EXERCISE DESCRIPTION: The lines to output run from the first line of the entries below through the line containing "The image size is (1810, 1232)."; copy them exactly and leave out pictures.

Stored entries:
○ ○ ○ ○ ○ ○ ○

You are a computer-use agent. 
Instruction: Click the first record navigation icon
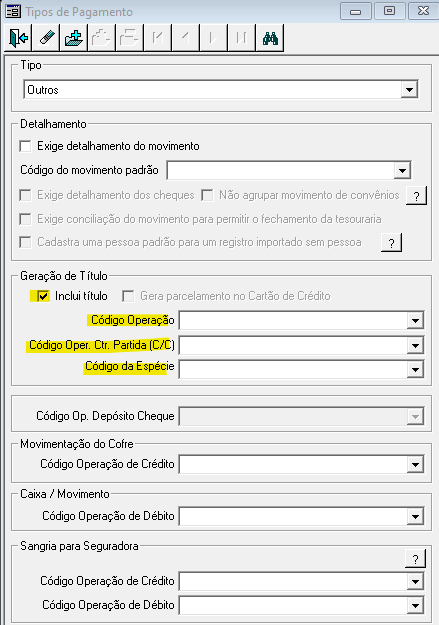(x=157, y=38)
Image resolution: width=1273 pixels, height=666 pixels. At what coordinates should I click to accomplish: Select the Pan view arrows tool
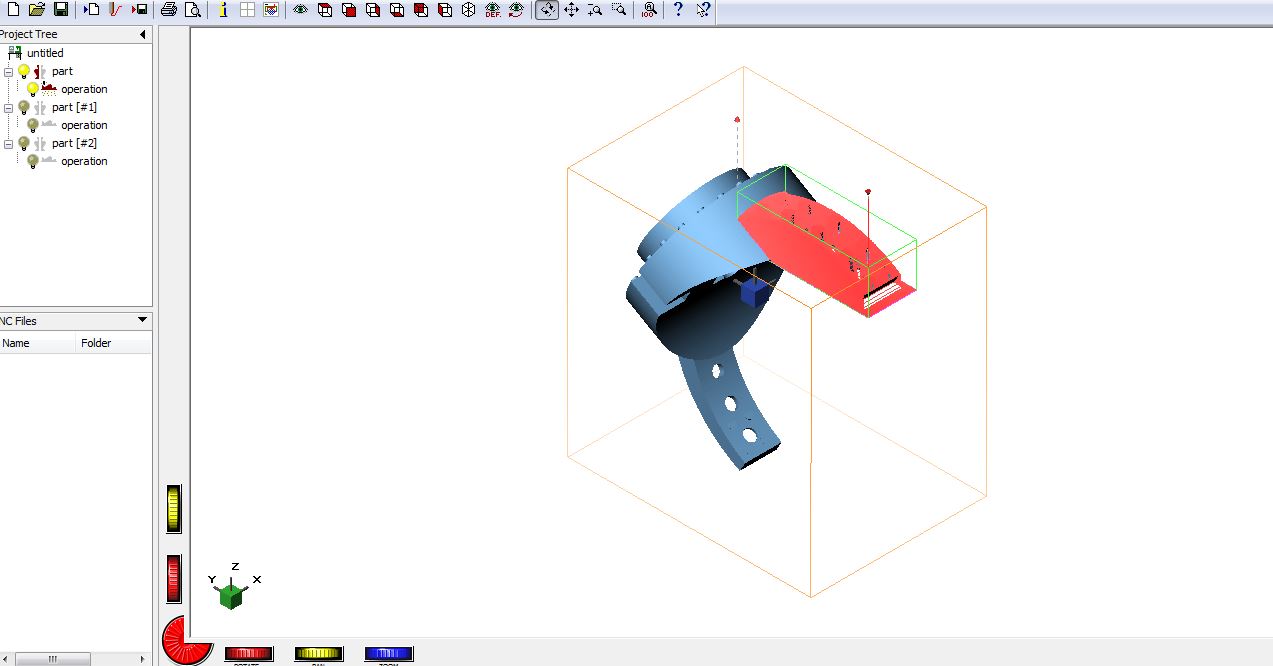click(x=572, y=10)
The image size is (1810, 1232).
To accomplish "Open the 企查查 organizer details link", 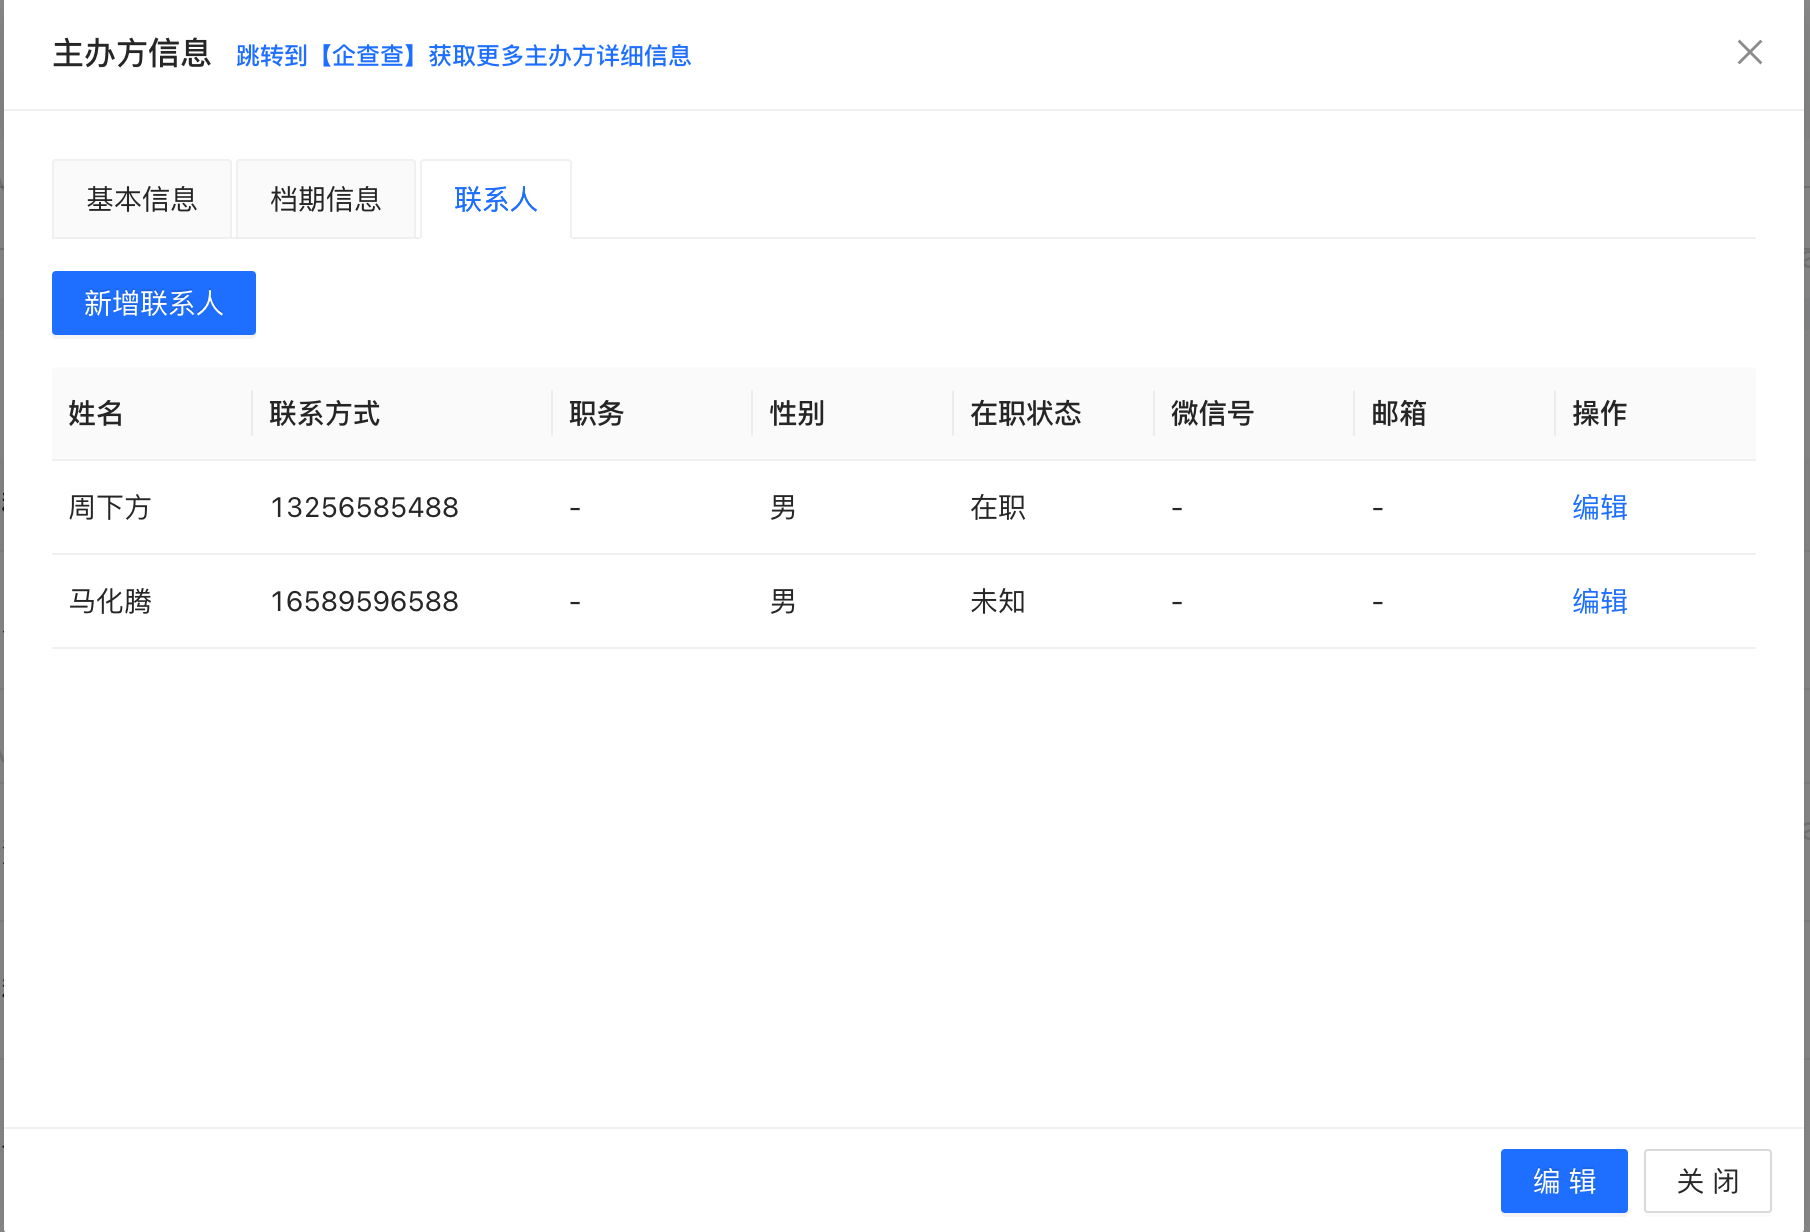I will point(463,56).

○ ○ ○ ○ ○ ○ ○

ANSWER FOR THE TASK:
You are a computer-use agent. 
Instruction: Click the first record navigation icon
(x=157, y=38)
Image resolution: width=1273 pixels, height=666 pixels. At what coordinates should I click to accomplish: Select the Pan view arrows tool
click(x=572, y=10)
The image size is (1810, 1232).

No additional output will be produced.